The leafy fig tree. It highlights the power of faith–the strength to do much and more. But I still think about the tree’s leaves–an outward appearance of health, yet it was fruitless. Appearances deceive.
Most of all, they hurt themselves, to their own shame. Jeremiah 7:19 NLT.
How many times had God’s people been warned and corrected? Only if, only if–“stop your evil thoughts and deeds and start treating each other with justice; 6 only if you stop exploiting foreigners, orphans, and widows; only if you stop your murdering; and only if you stop harming yourselves by worshiping idols.” Jeremiah 7:5-6 NLT.
In Jeremiah 7:8-11 NLT, there’s an assumption that just because the Temple was in their midst they’d be safe, despite their ongoing and intentional sin.
8 “‘Don’t be fooled into thinking that you will never suffer because the Temple is here. It’s a lie! 9 Do you really think you can steal, murder, commit adultery, lie, and burn incense to Baal and all those other new gods of yours, 10 and then come here and stand before me in my Temple and chant, “We are safe!”—only to go right back to all those evils again? 11 Don’t you yourselves admit that this Temple, which bears my name, has become a den of thieves? Surely I see all the evil going on there. I, the Lord, have spoken!”
In Matthew, Jesus clears out the Temple with similar words:
12 Jesus entered the Temple and began to drive out all the people buying and selling animals for sacrifice. He knocked over the tables of the money changers and the chairs of those selling doves. 13 He said to them, “The Scriptures declare, ‘My Temple will be called a house of prayer,’ but you have turned it into a den of thieves!” Matthew 21:12-13 NLT.

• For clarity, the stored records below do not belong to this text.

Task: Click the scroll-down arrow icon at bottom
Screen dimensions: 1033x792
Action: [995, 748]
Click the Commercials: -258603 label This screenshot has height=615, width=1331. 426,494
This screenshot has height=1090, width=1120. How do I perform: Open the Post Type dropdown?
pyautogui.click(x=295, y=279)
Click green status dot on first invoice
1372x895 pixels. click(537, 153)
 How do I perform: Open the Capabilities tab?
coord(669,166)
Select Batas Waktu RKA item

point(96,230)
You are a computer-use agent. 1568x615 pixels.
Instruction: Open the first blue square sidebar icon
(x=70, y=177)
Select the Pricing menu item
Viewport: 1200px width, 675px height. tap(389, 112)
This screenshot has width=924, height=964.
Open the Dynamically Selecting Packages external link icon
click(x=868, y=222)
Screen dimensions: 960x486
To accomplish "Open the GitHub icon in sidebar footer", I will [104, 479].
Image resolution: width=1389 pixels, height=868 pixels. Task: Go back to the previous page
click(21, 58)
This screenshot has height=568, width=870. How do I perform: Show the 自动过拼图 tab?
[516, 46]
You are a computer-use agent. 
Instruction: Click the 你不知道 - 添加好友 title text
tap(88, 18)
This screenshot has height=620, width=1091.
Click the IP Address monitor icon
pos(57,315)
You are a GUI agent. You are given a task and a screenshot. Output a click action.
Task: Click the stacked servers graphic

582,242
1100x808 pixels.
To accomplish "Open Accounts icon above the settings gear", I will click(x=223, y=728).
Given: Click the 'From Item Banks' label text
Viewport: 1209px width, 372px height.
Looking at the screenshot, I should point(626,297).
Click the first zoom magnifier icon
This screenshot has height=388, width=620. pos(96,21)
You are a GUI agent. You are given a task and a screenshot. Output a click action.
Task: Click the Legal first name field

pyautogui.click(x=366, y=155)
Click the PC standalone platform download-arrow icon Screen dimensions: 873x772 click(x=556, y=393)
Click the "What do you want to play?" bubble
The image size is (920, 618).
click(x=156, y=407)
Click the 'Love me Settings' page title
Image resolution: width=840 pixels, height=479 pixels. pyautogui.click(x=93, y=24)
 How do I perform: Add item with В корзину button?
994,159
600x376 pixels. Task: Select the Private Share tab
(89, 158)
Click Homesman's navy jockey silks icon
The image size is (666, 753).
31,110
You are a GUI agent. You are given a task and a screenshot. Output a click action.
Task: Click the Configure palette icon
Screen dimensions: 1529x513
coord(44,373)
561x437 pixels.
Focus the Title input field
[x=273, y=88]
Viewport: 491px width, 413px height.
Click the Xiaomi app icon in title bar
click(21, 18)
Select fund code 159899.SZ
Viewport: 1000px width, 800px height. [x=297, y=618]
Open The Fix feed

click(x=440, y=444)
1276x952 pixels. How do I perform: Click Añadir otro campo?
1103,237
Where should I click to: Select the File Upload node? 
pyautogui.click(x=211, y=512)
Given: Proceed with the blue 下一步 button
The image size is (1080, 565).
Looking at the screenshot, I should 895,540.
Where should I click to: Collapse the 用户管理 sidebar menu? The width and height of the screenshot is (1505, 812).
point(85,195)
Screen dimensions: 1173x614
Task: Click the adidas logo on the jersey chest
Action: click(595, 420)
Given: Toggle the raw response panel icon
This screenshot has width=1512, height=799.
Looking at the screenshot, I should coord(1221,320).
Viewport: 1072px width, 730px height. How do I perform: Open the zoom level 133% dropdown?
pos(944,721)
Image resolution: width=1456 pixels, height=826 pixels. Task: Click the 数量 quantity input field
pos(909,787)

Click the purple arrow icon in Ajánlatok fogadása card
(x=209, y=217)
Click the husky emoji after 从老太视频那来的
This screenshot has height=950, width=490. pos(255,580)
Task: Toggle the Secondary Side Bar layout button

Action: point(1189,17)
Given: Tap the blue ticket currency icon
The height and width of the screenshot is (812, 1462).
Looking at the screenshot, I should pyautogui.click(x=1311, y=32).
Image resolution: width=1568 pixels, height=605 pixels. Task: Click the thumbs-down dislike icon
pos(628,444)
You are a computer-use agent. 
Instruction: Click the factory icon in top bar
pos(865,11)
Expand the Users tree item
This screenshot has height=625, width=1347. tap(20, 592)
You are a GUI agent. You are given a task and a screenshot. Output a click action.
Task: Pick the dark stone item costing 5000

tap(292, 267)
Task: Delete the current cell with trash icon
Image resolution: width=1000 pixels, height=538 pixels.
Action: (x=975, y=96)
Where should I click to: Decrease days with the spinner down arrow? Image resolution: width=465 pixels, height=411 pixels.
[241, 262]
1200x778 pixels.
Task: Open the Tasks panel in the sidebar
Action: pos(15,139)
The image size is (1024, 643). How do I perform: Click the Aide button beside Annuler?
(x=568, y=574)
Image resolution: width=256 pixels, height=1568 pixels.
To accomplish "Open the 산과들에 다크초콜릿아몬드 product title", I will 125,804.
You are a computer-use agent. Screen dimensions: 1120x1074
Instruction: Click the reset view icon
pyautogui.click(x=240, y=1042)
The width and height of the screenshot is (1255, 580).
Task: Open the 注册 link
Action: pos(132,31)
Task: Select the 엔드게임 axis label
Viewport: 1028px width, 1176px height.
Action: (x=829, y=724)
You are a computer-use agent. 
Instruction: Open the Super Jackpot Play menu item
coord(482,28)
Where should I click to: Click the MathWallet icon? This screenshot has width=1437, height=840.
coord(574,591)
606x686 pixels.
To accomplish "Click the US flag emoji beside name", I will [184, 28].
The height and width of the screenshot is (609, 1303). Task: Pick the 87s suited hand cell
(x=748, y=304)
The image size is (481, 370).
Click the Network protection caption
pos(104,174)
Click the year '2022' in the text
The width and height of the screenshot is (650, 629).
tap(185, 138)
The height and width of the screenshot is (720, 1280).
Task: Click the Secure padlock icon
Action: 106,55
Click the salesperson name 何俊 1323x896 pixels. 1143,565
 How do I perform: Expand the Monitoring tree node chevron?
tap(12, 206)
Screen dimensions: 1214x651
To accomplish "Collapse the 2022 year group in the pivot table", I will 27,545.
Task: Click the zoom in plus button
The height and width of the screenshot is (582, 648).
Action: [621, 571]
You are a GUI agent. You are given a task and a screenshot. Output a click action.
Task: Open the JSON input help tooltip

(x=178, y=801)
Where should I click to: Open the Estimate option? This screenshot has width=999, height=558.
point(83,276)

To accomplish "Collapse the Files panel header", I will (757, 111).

When the Lord’s Spirit is in me, this body of mine is a temple. I bear his name as a follower of Christ. A child of God. I don’t think God expects me to be perfect, but I do think he wants me to trust him. When I obey him, it shows that I trust him. I believe he does want good for me. Lord, I need to remember I can trust you! I really do want to obey you. Sometimes it’s easy, and sometimes it’s such a struggle. Help me.
22 When I led your ancestors out of Egypt, it was not burnt offerings and sacrifices I wanted from them. 23 This is what I told them: ‘Obey me, and I will be your God, and you will be my people. Do everything as I say, and all will be well!’
I read about Caleb in Joshua 14:6-9 NLT.
Caleb said to Joshua, “Remember what the Lord said to Moses, the man of God, about you and me when we were at Kadesh-barnea. 7 I was forty years old when Moses, the servant of the Lord, sent me from Kadesh-barnea to explore the land of Canaan. I returned and gave an honest report, 8 but my brothers who went with me frightened the people from entering the Promised Land. For my part, I wholeheartedly followed the Lord my God. 9 So that day Moses solemnly promised me, ‘The land of Canaan on which you were just walking will be your grant of land and that of your descendants forever, because you wholeheartedly followed the Lord my God.’
God isn’t impressed by wealth or might or any outward appearances of success. I have to remind myself of this a lot–because these are the things that impress the world, not my Lord.
No, my God wants reverence and my hope in him.
10 He takes no pleasure in the strength of a horse
or in human might.
11 No, the Lord’s delight is in those who fear him,
those who put their hope in his unfailing love. Psalm 147:10-11 NLT
Lord, when it comes to following you and obeying you, I don’t want to fake it. But I see that I’ve been faking it in my struggle to forgive. I can trust you. I don’t need to be angry and hold on to past wounds. You’ve got me. You’ve got this. I can put my hope in you and let go of it. The past is vapor anyway. Even if it is as recent as June. I pray that I would follow you, wholeheartedly. Thank you for your continued work in shaping my heart.